Some manage to attempt and falter awkwardly, but to me the answers were never really important. It only served the purpose of giving me a window to ask the final question:

“What is your philosophical grief—with yourself, the world, or life at large?”

And to date, I haven’t had one decent answer to this. Now, I do account for the candidates being in a dilemma about how open they should be in an interview and assure them that the real interview had already happened when my partner asked their questions, and my set of questions are just meant to know them better as individuals.

Yet, understandably, they hesitate. If it were purely about the fear of being misjudged I would have been fine with it. But in most cases, I get an answer like “I have no grief,” “What does philosophical grief mean?” and “If you can give me the context or example…”

And I wonder: if we have lived a life for so long, roamed the planet, navigated society, we might have accumulated a wide range of experiences. Now, clearly, I’m not expecting the candidate to confess wild thoughts such as “I want to eradicate humans from the planet, so stray dogs can roam freely” or such incriminating statements.

But to at least be in a position to say, I have seen the world, I have lived a life and I do have an opinion. It may be right, wrong, or in the worst case, not unique—but still, I have an opinion.

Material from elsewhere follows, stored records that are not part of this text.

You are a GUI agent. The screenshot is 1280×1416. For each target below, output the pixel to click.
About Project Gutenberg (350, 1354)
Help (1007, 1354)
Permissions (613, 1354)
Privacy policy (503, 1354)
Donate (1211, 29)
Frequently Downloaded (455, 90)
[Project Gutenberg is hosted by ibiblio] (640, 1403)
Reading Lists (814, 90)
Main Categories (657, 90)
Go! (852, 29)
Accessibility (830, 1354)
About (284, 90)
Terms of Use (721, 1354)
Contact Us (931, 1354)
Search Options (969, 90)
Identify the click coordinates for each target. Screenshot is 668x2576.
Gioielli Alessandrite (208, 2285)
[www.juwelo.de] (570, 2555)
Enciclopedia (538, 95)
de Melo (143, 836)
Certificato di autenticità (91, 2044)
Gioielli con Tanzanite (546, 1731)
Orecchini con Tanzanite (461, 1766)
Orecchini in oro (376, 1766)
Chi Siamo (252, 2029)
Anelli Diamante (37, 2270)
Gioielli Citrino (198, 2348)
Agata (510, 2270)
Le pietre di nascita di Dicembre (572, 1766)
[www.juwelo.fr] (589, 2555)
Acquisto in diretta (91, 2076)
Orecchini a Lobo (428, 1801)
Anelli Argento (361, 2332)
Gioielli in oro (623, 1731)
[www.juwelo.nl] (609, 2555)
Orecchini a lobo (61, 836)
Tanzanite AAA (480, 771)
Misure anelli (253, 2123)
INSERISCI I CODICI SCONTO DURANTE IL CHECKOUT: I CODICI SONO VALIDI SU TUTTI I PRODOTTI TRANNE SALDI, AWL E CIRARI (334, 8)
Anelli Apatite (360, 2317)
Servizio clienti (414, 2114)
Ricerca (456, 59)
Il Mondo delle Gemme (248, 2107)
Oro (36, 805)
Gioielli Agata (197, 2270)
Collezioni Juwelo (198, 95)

At least for creative professionals, I feel not having a mind that inquires, analyzes, and forms opinions, even if those opinions may change in time, is a handicap.

Frankly, I would have settled for anything ranging from “I hate people stealing someone else’s parking space,” “I am discomforted when I see a lack of civic sense,” or even “Buddha and Gandhi, if they were alive today, would be behind bars, serving time for first degree homicide.”

For instance, if I were in the hot seat, I would blurt out, “I feel we are all just waiting for the curtain call, yet performing like our life depends on it.”

While this season of hiring is about to turn a corner, I’m still waiting for an individual who has a philosophical grief.

So here I am, placing a classified ad in The Philosophy Today:

“Seeking: Someone with existential complaints. Must have opinions about life’s fundamental problems.”